Elucidating the in vivo interactome of HIV-1 RNA by hybridization capture and mass spectrometry

Abstract

HIV-1 replication requires myriad interactions between cellular proteins and the viral unspliced RNA. These interactions are important in archetypal RNA processes such as transcription and translation as well as for more specialized functions including alternative splicing and packaging of unspliced genomic RNA into virions. We present here a hybridization capture strategy for purification of unspliced full-length HIV RNA-protein complexes preserved in vivo by formaldehyde crosslinking, and coupled with mass spectrometry to identify HIV RNA-protein interactors in HIV-1 infected cells. One hundred eighty-nine proteins were identified to interact with unspliced HIV RNA including Rev and Gag/Gag-Pol, 24 host proteins previously shown to bind segments of HIV RNA, and over 90 proteins previously shown to impact HIV replication. Further analysis using siRNA knockdown techniques against several of these proteins revealed significant changes to HIV expression. These results demonstrate the utility of the approach for the discovery of host proteins involved in HIV replication. Additionally, because this strategy only requires availability of 30 nucleotides of the HIV-RNA for hybridization with a capture oligonucleotide, it is readily applicable to any HIV system of interest regardless of cell type, HIV-1 virus strain, or experimental perturbation.

Figure 1

(a) HyPR-MS uses hybridization capture for purification of HIV RNA-protein complexes from cell lysate for protein identification by mass spectrometry. (b) A toehold-mediated capture and release strategy was implemented for sequence specific isolation of RNA-protein complexes. (c) A total of three biological replicates were analyzed. Three capture replicates (Capt. Reps.) were conducted for each biological replicate and were each divided into two mass spectrometric analyses (MS Tech. Reps.). (d) Capture efficiency and specificity for each capture was measured using a RT-qPCR assay specific to HIV RNA. RT-qPCR analysis of HIV RNA relative to GAPDH RNA in the capture and lysate samples measured enrichment of HIV RNA after capture. Error bars in graphs are standard deviations of measurements made for all three biological replicates.

Figure 2

Unspliced HIV RNA protein interactor map. All proteins indicated were identified by HyPR-MS to interact with HIV unspliced RNA (with the exception of Tat). Proteins in rectangles have previously been shown to affect specific stages of HIV replication and are grouped accordingly (colored circles). Proteins in ovals have previously been shown to affect HIV replication but the stage of replication was not determined. These proteins are therefore grouped according to their RNA-process related GO annotation. Proteins shaded in grey have been previously identified to interact with segments of HIV RNA; unshaded proteins are novel unspliced HIV RNA interactors.
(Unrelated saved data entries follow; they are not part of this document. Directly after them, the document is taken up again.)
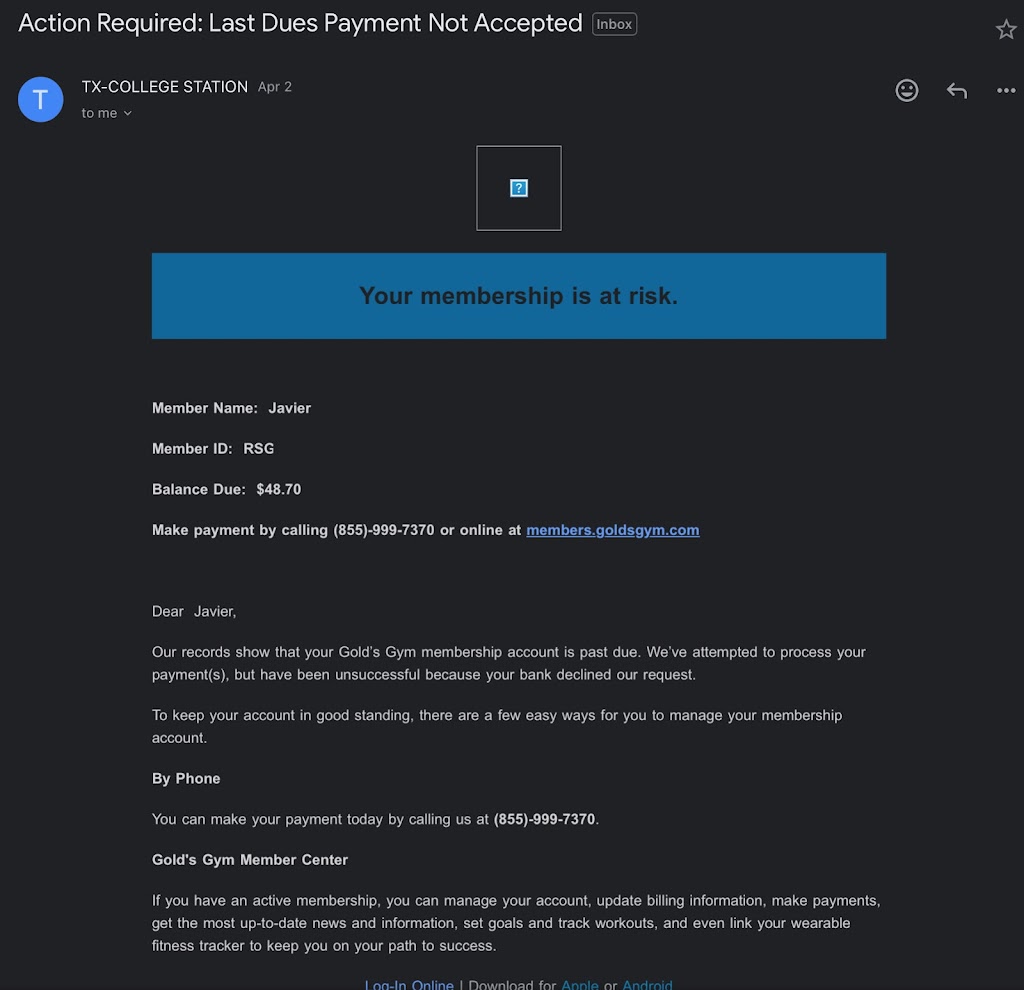Image resolution: width=1024 pixels, height=990 pixels.
Task: Click the Apr 2 date stamp
Action: click(275, 87)
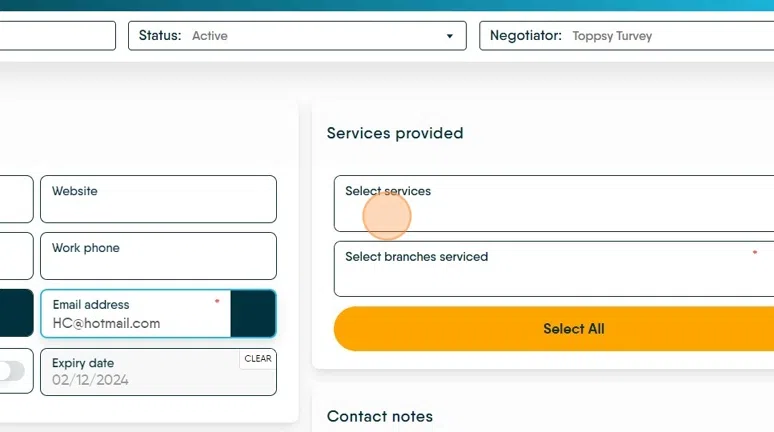Image resolution: width=774 pixels, height=432 pixels.
Task: Toggle the switch left of Expiry date
Action: (10, 371)
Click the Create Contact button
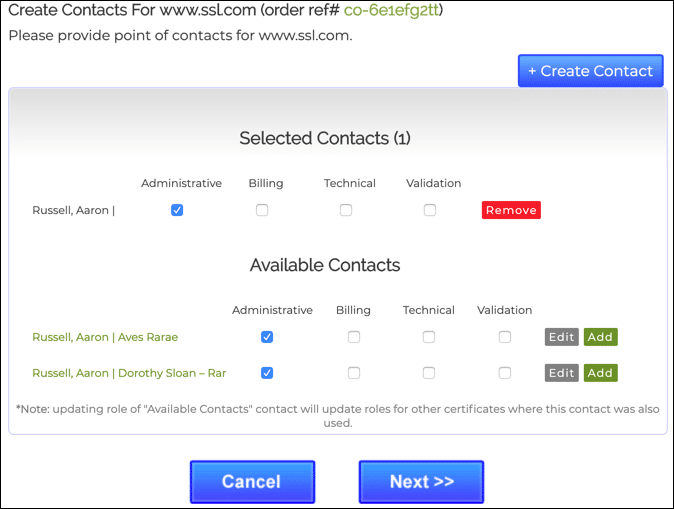 pos(590,71)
Virus encoded HIV RNA binders are indicated in the large rectangles; and a line connects them to cellular proteins previously shown to interact with these viral proteins^{,,–,,–,–,–,,–,–,,–}. Supplementary Information Table S3 also lists these interactions.

Figure 3

(a) Diagram of the HIV-1 reporter virus used for functional evaluation of HIV RNA interactors. The RNA sequences coding for the fluorescent reporter proteins, CFP and mCherry, are postioned so that three CFP and one mCherry molecules are expressed following translation from the full length and the completely spliced transcripts, respectively. (b) Quantitative analysis of fluorescence from reporter proteins following target protein siRNA knockdown and 48-hours post HIV infection. (c) Western blot analysis of siRNA knocked-down target proteins. Demonstrates >90% knock down of each protein. Images and quantitative analysis of complete blots are in SI Figure S3.